Письмо, которое Циркин-Мандолина написал бабушке Фейге, письмо, которое так и осталось неотправленным, я не отдал. Остальные бумаги, которые были в коробке, Мешулам зачитал на могиле своего отца. Он пришел в восторг, обнаружив там подлинник письма Ханкина, в котором шла речь о выселении арабских издольщиков с земель Эйн-Тивона, и отчет о покупках «Трудовой бригады имени Фейги», помеченный зимой 1919 года. «Два ротеля[169] муки, кунжутное масло, четыре рубашки из арабской ткани, соломенная шляпа для Миркина».

Он утверждал, что письмо Шифриса — это подделка. «Жалкий розыгрыш», — сказал он, но тем не менее сохранил его в своем архиве. «Если захочешь обменять его на устав «Трудовой бригады», я готов поговорить», — предложил он.

Мы опустили гроб в яму, и Мешулам присыпал его землей. После двух-трех неуклюжих гребков мотыгой, его сменил последний член «Трудовой бригады», старый слепой Либерзон, который закончил дело несколькими точными движениями лопаты.

— Куда ты девал отцовскую мандолину? — спросил Мешулам, когда люди уже начали расходиться.

Я показал на могилу.

— Что?! — заорал он. — Ты положил ее в гроб?!

— Согласно просьбе покойника, — сказал Бускила.

— Так хотел твой отец, — объяснил я.

Мешулам бросил на нас убийственный взгляд, схватил лопату и стал раскапывать только что засыпанную могилу. Мы не вмешивались. Я остановил его лишь некоторое время спустя, когда он уже достаточно углубился и звуки стали слышнее.

— Прислушайся, Мешулам.

Он продолжал копать.

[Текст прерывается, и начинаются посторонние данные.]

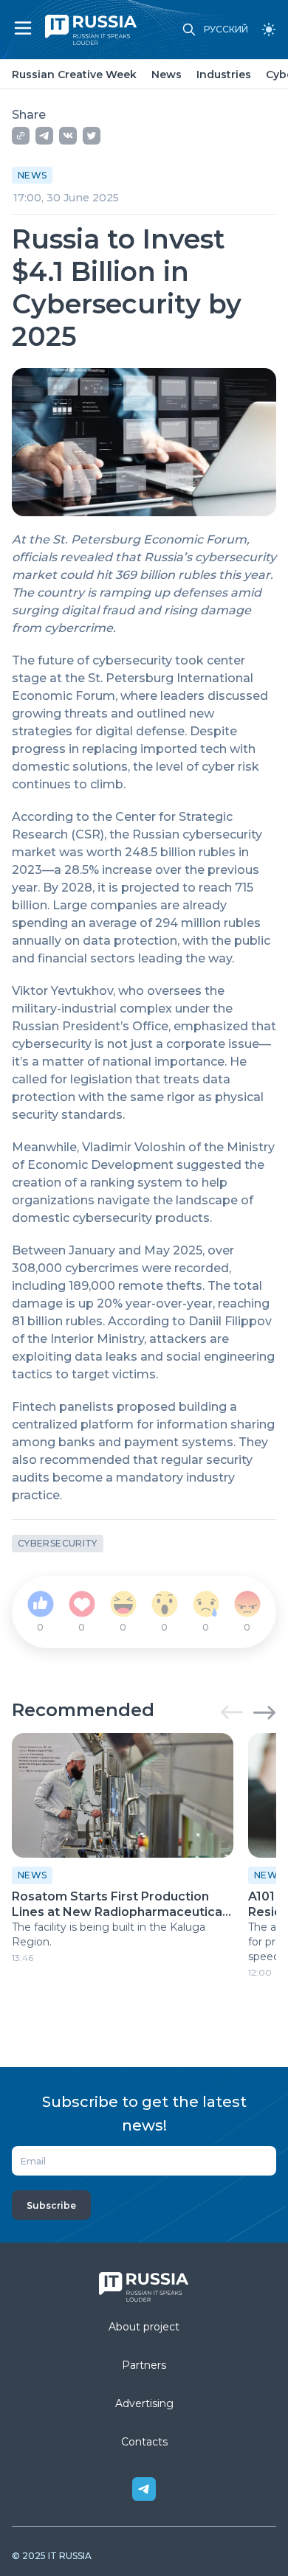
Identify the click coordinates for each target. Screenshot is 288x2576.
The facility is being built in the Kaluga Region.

Я вырвал у него лопату и отшвырнул ее в сторону.

— Прислушайся хорошенько, Мешулам!

У нас в деревне люди привыкли, что из-под земли то и дело доносятся какие-то звуки: скрипучее пробуждение улиток, щебет немецких детей, умирающих в лихорадке, задыхающийся хрип тонущих солдат Сисары. Сейчас Мешулам услышал трепетанье отцовских струн, его сухожилий, его ресниц.

Осиротевший Мешулам, старый и ленивый человек, никогда в жизни не посадивший дерева и не познавший женщину, разразился слезами, упал лицом на землю и крикнул: «Прости, папа, прости!»

44

Летом на кладбище вовсю стрекотали цикады, страстно прижавшиеся к веткам олив и кустам жасмина. Воткнув свои короткие хоботки в кору, они сосали свежие соки из жил растений и извещали об этом весь мир протяжным и монотонным воплем наслаждения. Это был тот же оглушительный стрекот, что из века в век сопровождал землю и населявших ее людей, начиная с первобытного племени в пинесовской пещере и кончая «Трудовой бригадой имени Фейги». Это он встречал армии захватчиков, толпы паломников и репатриантов, караваны странствующих купцов и бродячих циркачей.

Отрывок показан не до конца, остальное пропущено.